▶ _REQUIRED WORK_:
After locating the line that contains "Doprava (22, 2343)" in the data below, set down exactly that line and each one after it through the line that contains "Vákuové baličky a vrecká (40, 403)", and nothing more.

▶ _DATA TO USE_:
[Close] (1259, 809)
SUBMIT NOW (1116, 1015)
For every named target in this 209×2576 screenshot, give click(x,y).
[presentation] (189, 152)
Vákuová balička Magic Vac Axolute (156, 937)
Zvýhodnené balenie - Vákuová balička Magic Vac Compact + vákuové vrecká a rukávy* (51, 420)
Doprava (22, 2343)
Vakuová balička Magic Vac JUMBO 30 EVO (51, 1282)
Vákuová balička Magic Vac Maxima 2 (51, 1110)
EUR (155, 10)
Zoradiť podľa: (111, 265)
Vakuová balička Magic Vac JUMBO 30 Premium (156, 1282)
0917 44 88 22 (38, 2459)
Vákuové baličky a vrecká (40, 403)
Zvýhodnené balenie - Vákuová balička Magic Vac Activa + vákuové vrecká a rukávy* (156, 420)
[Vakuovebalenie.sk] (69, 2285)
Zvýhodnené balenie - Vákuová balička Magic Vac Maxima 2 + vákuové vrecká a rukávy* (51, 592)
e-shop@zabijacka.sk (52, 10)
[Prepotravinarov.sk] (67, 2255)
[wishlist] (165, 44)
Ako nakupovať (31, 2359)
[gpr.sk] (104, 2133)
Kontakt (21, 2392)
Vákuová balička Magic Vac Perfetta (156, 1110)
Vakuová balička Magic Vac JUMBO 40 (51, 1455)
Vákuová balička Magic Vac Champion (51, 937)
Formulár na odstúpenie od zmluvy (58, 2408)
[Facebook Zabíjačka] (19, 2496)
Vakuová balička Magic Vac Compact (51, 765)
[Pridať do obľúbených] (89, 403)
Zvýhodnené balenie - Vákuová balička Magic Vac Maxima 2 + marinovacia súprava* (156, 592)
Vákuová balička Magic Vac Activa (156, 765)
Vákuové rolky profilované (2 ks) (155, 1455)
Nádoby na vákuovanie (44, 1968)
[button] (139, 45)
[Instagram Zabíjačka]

▶ _EXERCISE OUTPUT_:
Doprava (22, 2343)
Vakuová balička Magic Vac JUMBO 30 EVO (51, 1282)
Vákuová balička Magic Vac Maxima 2 (51, 1110)
EUR (155, 10)
Zoradiť podľa: (111, 265)
Vakuová balička Magic Vac JUMBO 30 Premium (156, 1282)
0917 44 88 22 (38, 2459)
Vákuové baličky a vrecká (40, 403)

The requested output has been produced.